- Craig Graziano
It sounds almost too perfect to be true. Famed primate expert Jane Goodall had a stuffed toy chimpanzee as a little girl. She went everywhere with it, and together they explored the mysteries of nature.
Me...Jane is Patrick McDonnell’s peacefully expressive interpretation of Goodall’s childhood through his art, actual photographs of Jane, and the drawings of her youth. Jane starts out a very curious young girl, studying all sort of animals around her home. That curious nature leads to many answers.
Eventually, Jane is more inquisitive than ever. Her pictures of animals are no simple doodles of horsies. Her field drawings compare the brain sizes of different species. These ponderings lead to dreams of the African wilderness. Eventually, the dreams become reality.

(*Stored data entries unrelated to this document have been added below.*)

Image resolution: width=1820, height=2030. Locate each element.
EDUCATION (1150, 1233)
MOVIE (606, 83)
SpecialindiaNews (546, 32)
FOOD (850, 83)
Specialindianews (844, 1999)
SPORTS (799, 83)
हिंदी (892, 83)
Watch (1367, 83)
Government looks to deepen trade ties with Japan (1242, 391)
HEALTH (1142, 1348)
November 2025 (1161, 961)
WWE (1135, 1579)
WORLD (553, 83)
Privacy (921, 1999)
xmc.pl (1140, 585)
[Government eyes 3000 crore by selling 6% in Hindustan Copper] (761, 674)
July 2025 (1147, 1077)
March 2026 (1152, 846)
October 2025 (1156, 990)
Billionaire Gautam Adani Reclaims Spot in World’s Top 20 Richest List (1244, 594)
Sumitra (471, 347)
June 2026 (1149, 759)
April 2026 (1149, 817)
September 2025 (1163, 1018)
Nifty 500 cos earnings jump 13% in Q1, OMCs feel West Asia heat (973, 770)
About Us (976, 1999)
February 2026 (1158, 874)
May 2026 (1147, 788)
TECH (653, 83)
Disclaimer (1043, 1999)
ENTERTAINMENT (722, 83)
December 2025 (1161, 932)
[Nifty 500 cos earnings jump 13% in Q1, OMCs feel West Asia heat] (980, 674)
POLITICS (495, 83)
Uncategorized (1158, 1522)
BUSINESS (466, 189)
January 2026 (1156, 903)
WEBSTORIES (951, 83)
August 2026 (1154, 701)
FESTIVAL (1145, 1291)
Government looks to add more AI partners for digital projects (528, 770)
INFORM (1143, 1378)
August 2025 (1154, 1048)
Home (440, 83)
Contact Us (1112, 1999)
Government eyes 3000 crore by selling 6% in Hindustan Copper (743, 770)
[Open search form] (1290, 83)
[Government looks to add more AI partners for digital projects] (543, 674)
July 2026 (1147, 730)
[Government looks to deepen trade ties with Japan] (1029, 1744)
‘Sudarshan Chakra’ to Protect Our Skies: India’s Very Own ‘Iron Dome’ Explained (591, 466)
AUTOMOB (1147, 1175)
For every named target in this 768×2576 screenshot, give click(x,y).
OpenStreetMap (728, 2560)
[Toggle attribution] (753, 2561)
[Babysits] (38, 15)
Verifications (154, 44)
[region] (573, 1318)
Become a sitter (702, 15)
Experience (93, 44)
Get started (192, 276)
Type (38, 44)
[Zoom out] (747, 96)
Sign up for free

Patrick McDonnell is best known for his Mutts comic strips. The hijinks of that strip's main characters, Mooch the cat and Earl the dog, are playful but often gentle as well. This delicate nature is perfectly suited for this story of optimistic yearning for knowledge. No wonder it was given a Caldecott Honor.
I was a bit of a Jane Goodall fanatic as a child, most likely because she had recently released her film People of the Forest: The Chimps of Gombe. I'm not sure if children are familiar with her today. This book would be a fantastic introduction to her work. Curious children who would like to delve deeper are in luck. The Internet Archive has uploaded three films to their Web site, including Gombe.
These films are free to download and watch. Please keep in mind that, though they are family appropriate, they also could be upsetting for more sensitive viewers. The films' unfiltered depictions of life and death amongst these amazing creatures are simultaneously joyous and heart-wrenching. These images and thorough research are what put Jane Goodall on the map. See where that journey began in Me...Jane.